Whenever Theater der Klange, the Theatre of Sounds, has created choreographies, especially those for the intermedial plays, it has been our wish and aim to apply contrapunctal techniques from musical composing to the creation of choreographies.

Contemporary choreographers who dealt with the musical work "The Art of the Fugue" so far mainly concentrated on dancing to Bach's music. Our interest has been deaper, touching the structual level: we have been seeking to acquire the contrapunctal techniques that Bach used for his work and to transform these procedures into patterns of movement, thus not only dancing to the music of the fugue but dancing according to the techniques of the fugue.

Our evening "The Art of Dancing the Fugue" has four parts:
Introduction: music made of the noises of the dancer's movements and of their breathings.
1rst dance: rhythm and orgue
2nd dance: with Bach's music on live orgue
Epilog: akusmatic orgue
The dancing movements and the sounds that the dancers produce are the first basis for an introductory sound composition in this piece, that is later complemented by the music of Bach's "Art of the Fugue".

The heyday of counterpoint composing was in the middle of the 17th century. 100 years later, in the middle of the 18th century, at the end of Bach's life (1685-1750), when the world of the pre-classical era turned towards "sensitive music", Bach's compositions and his general way of dealing with the counterpoint were considered to be outdated and unfashionable.

Another 100 years later, however, from the middle of the 19th century on, Bach's music was rediscovered and especially "The Art of the Fugue" became a guideline for the composers of the romantic era and even more so for those of modern times. No other musical work has had such a status, reason why Bach is considered to be the Shakespeare of Music - quite rightly!

Our way of dealing with dance has also been characterised by a will to pursue a certain style: our works are the result of a close cooperation of musical composition and choreography, we like to work with an abstract and high-quality design vocabulary and we aim at reflecting contemporary dialogues.
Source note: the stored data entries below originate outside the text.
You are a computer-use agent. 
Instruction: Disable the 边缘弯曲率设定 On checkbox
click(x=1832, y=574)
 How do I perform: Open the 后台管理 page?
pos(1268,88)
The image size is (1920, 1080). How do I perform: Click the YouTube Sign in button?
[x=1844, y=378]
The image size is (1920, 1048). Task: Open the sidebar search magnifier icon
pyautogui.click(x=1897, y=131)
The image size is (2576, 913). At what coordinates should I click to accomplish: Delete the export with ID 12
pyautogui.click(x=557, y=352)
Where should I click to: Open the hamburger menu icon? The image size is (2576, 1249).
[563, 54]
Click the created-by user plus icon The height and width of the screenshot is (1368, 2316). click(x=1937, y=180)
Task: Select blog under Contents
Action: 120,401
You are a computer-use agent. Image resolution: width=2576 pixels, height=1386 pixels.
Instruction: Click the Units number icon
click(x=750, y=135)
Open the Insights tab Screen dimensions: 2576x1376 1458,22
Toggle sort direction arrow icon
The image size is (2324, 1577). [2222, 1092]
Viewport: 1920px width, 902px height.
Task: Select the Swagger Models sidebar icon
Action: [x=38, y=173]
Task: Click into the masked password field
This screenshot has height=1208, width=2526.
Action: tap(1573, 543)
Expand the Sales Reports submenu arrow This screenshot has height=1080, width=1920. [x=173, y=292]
In "The Art of Dancing the Fugue" we are examining if the structure supports the individual being or if it is the other way round: if the individual being supports the structure. We do this experimenting with mono-, poli- and heterophony and we apply this to the theme: Individual being versus collective body.

"The Art of Dancing the Fugue" is a choreography for four dancers - two women, two men. It is meant to examine how visual music can be created today by four moving bodies and furthermore how today's dance and motion technologies for modern dancers are an aesthetic prerequisit for such a creation. Polyphony in this context should be understood literally as several voices: in this case the expression of four body languages in order to articulate this well ordered, punctuated and harmonized dialogue of four individuals to a collective body. This in itself is statement enough about the present social discourses concerning individual and society and also concerning questions of spirituality.